TO DO: After finding "Viewport: 308px width, 129px" in a line below, print that line and the rest of the lines exactly, leaving out all pictures.

━━━━━━━━━━━━━━━━━━━━━━━━━━━━━━

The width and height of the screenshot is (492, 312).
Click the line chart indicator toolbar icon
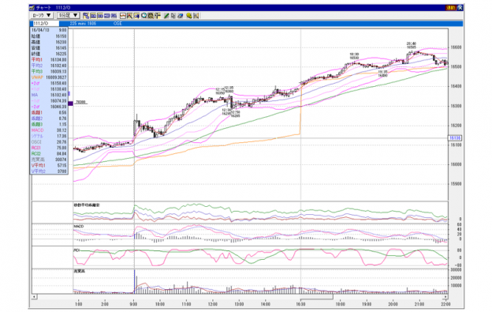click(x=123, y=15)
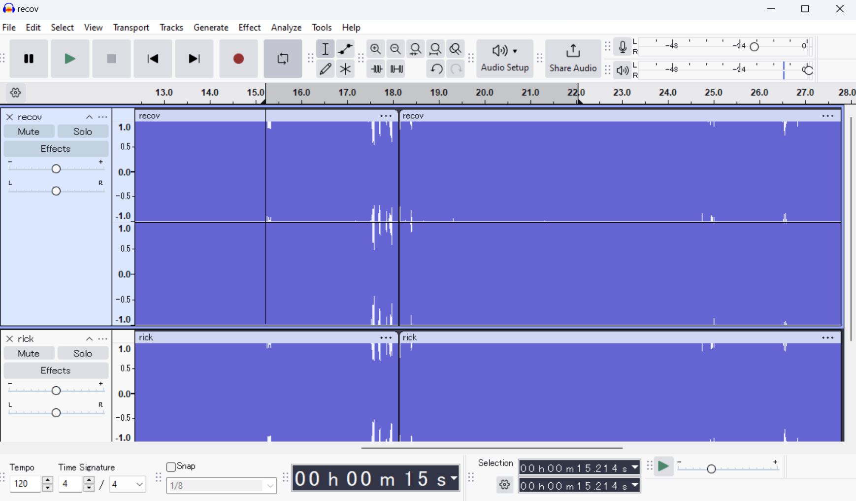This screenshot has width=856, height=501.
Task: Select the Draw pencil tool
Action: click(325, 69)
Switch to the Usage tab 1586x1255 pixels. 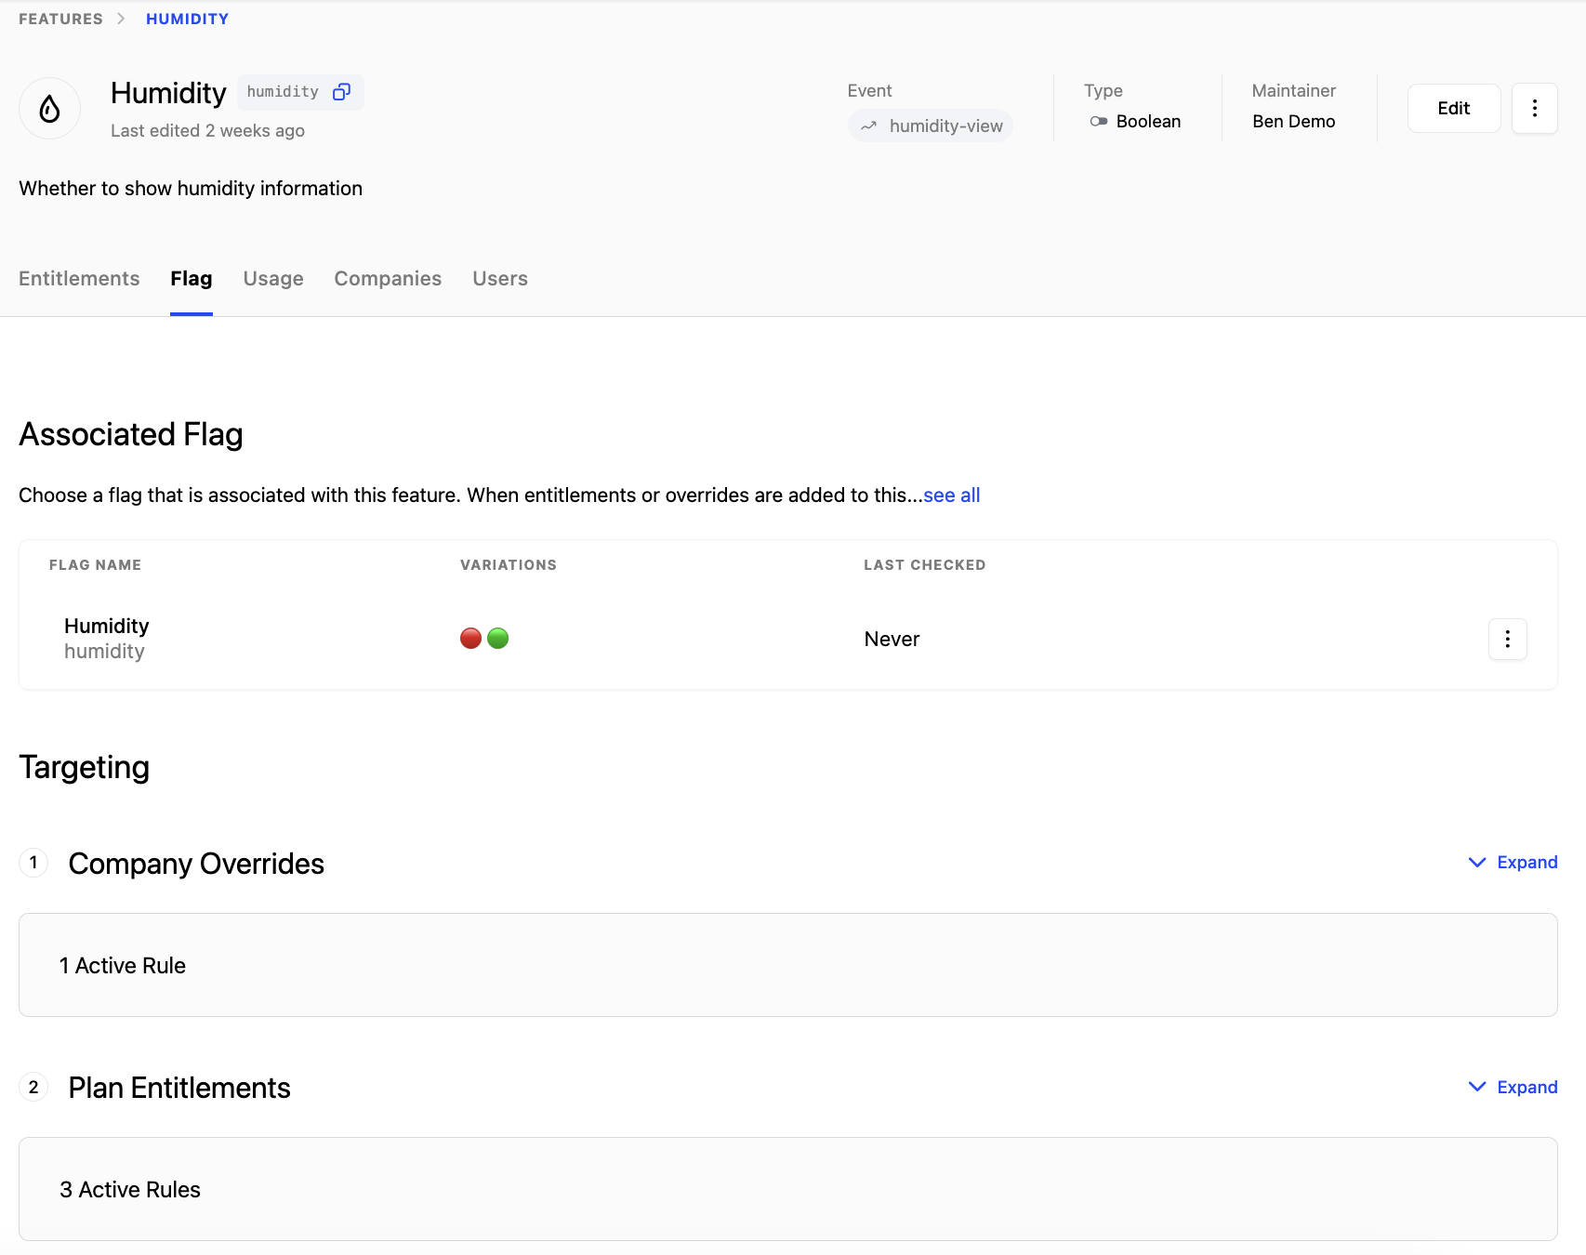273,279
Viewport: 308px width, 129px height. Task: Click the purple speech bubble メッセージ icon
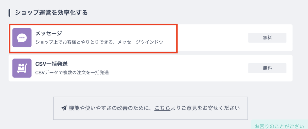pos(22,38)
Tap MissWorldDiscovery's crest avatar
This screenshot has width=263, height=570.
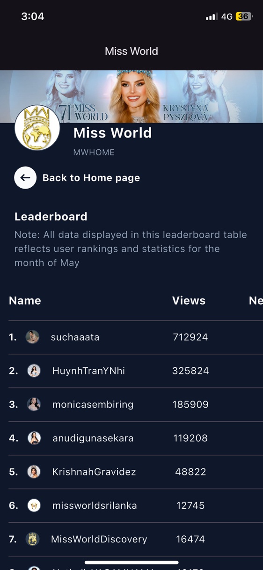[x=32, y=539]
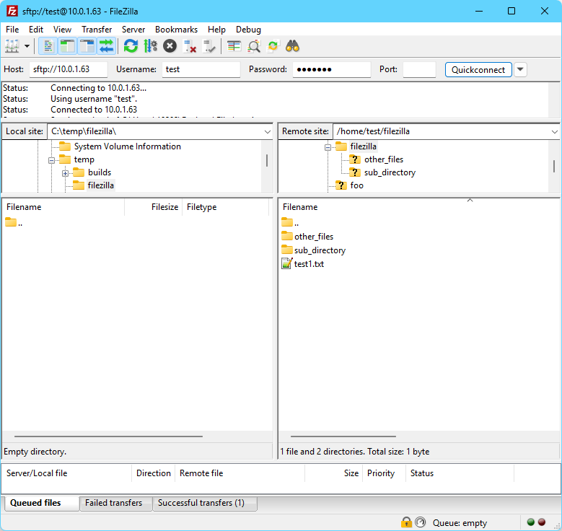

━━━━━━━━━━━━━━━━━━━━━━━━━━━━━━

WORKED SOLUTION:
Viewport: 308px width, 129px height. Task: Click the purple speech bubble メッセージ icon
pos(22,38)
Tap MissWorldDiscovery's crest avatar
This screenshot has width=263, height=570.
[x=32, y=539]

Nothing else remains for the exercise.